Moviment Graffitti slams Infrastructure Malta for using misleading expropriation tactics

NGO calls for immediate investigation of Infrastructure Malta’s practices


Moviment Graffitti has today called for an investigation of the “worthless” deals for land expropriation that state agency Infrastructure Malta (IM) has been offering landowners and accused the police of failing to protect citizens from bullying when they were called to intervene.

The left-leaning organisation said news reports yesterday of a Zabbar farmer whose fields were bulldozed overnight by IM without permission confirmed suspicions that IM may be using illegal practices that expedite works but fail to compensate landowners adequately.

Graffitti also called for an immediate investigation into IM CEO Frederick Azzopardi, infrastructure minister Ian Borg’s right-hand man, for his role in various ad-hoc negotiations held with landowners who demanded proper procedure be followed.

The group’s statement earlier this morning follows news reports detailing how IM steamrolled over landowners by sending workers to clear soil as well as remove rubble walls and trees, without having reached any agreement with the owners or obtaining Lands Authority permission.

The landowners confirmed on-record that the Lands Authority had told them that the valuation of their property was still being carried out, meaning that the roads agency began destruction of the fields and clearance of the land before the official value of the land in question was even established.

Graffitti said the only way landowners affected by expropriation of their land for roadworks can ensure they will be compensated is through the Lands Authority.

“Infrastructure Malta is bound to follow Lands Authority expropriation procedures, and valuations were to be made and decided upon by the latter,” the group’s statement reads.

“However, it emerges that in some cases, IM never sent expropriation requests to the Lands Authority, leaving landowners without some compensation,” it says.

IM has been repeatedly called out for its multiple attempts at convincing landowners to sign waivers which carry no weight in terms of ensuring expropriation fees would be paid out – something that is solely the responsibility of the Lands Authority.

“This piece of paper is worthless, since the law establishes that the land will be valued by the Lands Authority and its architects, not by Infrastructure Malta,” Graffitti said.

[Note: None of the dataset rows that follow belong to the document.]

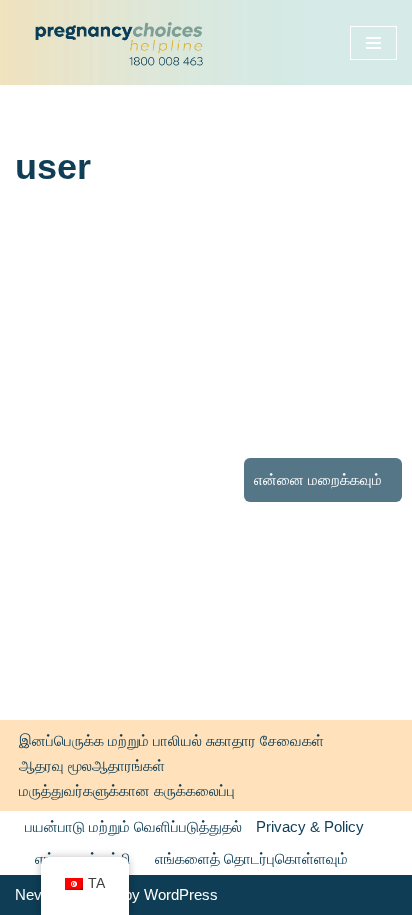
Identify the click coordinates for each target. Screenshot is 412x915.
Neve (32, 894)
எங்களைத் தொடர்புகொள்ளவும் (251, 858)
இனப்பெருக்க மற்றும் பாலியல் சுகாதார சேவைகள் (171, 740)
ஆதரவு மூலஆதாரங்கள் (92, 765)
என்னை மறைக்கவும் (318, 479)
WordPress (181, 894)
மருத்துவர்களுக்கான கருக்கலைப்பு (127, 790)
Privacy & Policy (310, 826)
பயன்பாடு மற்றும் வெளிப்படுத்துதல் (133, 826)
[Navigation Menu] (373, 43)
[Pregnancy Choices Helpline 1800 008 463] (115, 42)
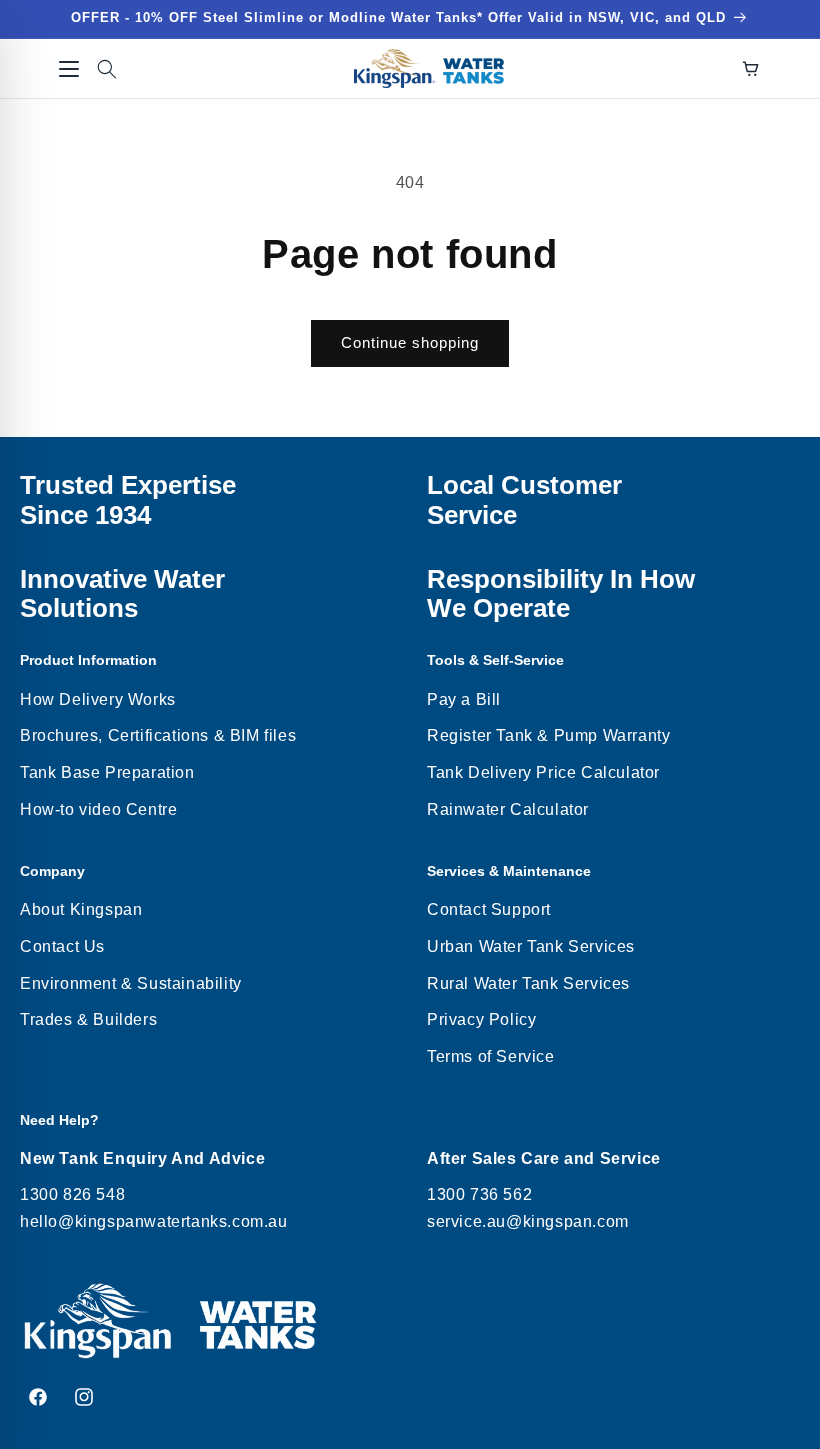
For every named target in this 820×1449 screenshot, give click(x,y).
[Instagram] (84, 1397)
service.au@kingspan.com (528, 1221)
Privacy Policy (481, 1019)
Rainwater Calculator (508, 809)
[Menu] (69, 69)
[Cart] (751, 69)
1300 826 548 (72, 1194)
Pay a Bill (464, 699)
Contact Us (62, 946)
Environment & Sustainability (131, 983)
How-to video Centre (98, 809)
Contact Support (489, 909)
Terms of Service (491, 1056)
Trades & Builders (88, 1019)
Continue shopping (410, 342)
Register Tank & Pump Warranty (548, 735)
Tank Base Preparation (107, 772)
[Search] (107, 69)
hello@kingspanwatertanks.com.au (154, 1221)
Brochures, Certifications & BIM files (158, 735)
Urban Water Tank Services (531, 946)
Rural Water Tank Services (528, 983)
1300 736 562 (479, 1194)
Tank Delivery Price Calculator (543, 772)
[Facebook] (38, 1397)
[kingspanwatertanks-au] (429, 68)
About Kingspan (81, 909)
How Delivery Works (98, 699)
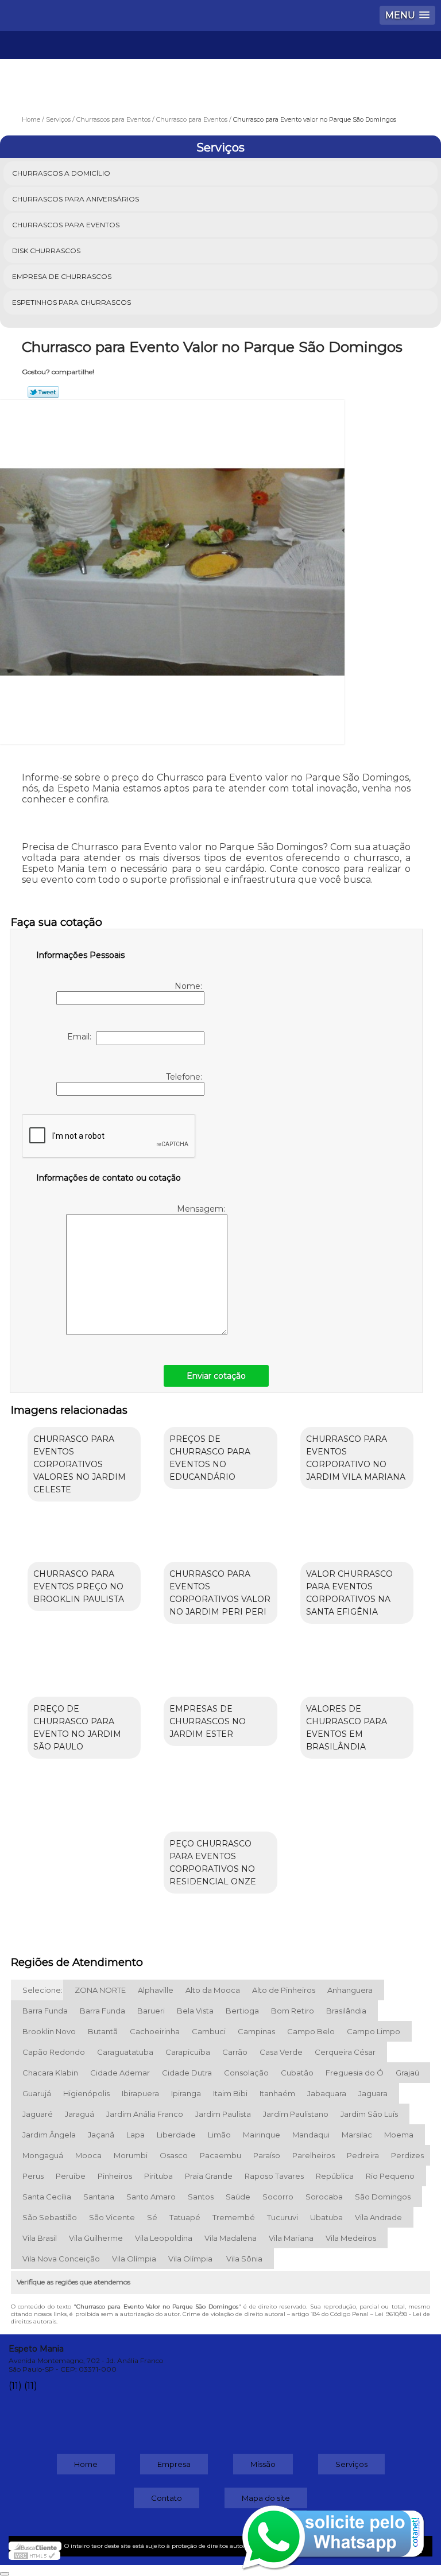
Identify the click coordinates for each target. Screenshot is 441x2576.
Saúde (238, 2196)
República (335, 2176)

“Anyone signing this paper is giving Infrastructure Malta access to their land, but there is no guarantee this agency can honour the agreed valuations, because those fall under the Lands’ Authority remit,” the statement continues. The organisation has repeatedly advised landowners against meeting Azzopardi or any representatives from IM without a lawyer being present.

In March this year Movement Graffitti staged a three-week standoff with IM contractors seeking to build a road through agricultural land in Dingli. The contractors claimed to have the required paperwork in hand, but the NGO found that IM had failed to follow correct expropriation procedures with several landowners on the affected site.

Law enforcement officers called to the scene had failed to take any action, despite the IM contractors being unable to provide the necessary paperwork, and instead allowed the “bullying” by IM to continue, the group said.

The road was finished on 17 July, despite residents’ objections to the loss of agricultural land and the destruction of several large, mature carob trees, for a road which was widely perceived as unnecessary.

IM had also failed to procure permits for the road, arguing that it had been schemed in previous local plans and that it was necessary to allow access for emergency vehicles in the quiet, residential area situated near Sqaq il-Museum.

In Żabbar, as in Dingli, residents and landowners have vociferously resisted IM’s practices, with similar issues being flagged in Luqa and other localities.

IM claims that for it to expropriate land, the Lands Authority first issues permission and then a valuation, following which owners should get their compensation.

However, correct procedure requires first that there’s a notification in the government gazette, followed by a formal request from the roads agency to the Lands Authority. These rules are consistently being broken, the group said. It called for any landowners with issues around unpaid compensation to contact it and share their story.